Born in Australia in 1983 and now living and working in New York in the field of Fine Art and Commercial Photography.
A wide range of environments and character types are explored in the works of New York City-based Dean West. The Australian-born (1983) artist who studied at the Queensland College of Art, is best known for his intricate and highly staged photographs that take everyday occurrences beyond the realm of natural reality.
In 2015 West started working with themes based around memory, recreating moments, either from stories recounted to him by friends, or from his own memories, blurring the boundaries of fact and fiction to gloriously theatrical effect. West’s style is an usual but utterly compelling method for constructing a photograph. The results are strangely cinematic – like day-to-day situations that have had the animation sucked out of them; oneiric, fantastical set-ups that echo with old school Americana.

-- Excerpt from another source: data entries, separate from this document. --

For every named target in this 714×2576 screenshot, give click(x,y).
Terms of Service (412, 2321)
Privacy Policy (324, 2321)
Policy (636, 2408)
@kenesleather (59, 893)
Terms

Dedicated to the vast possibilities of digital photography as both a medium and a cultural epoch, West’s narratives draw inspiration from the total diversity offered by the visual arts. While the tableau photography of Stan Douglas and Jeff Wall inform West’s understanding of photography as a form of contemporary communication, the paintings of David Hockney and Edward Hopper provide evident aesthetic direction. The fictional world of cinema and the functional language of advertising have also clearly left their mark and taught lessons of their own.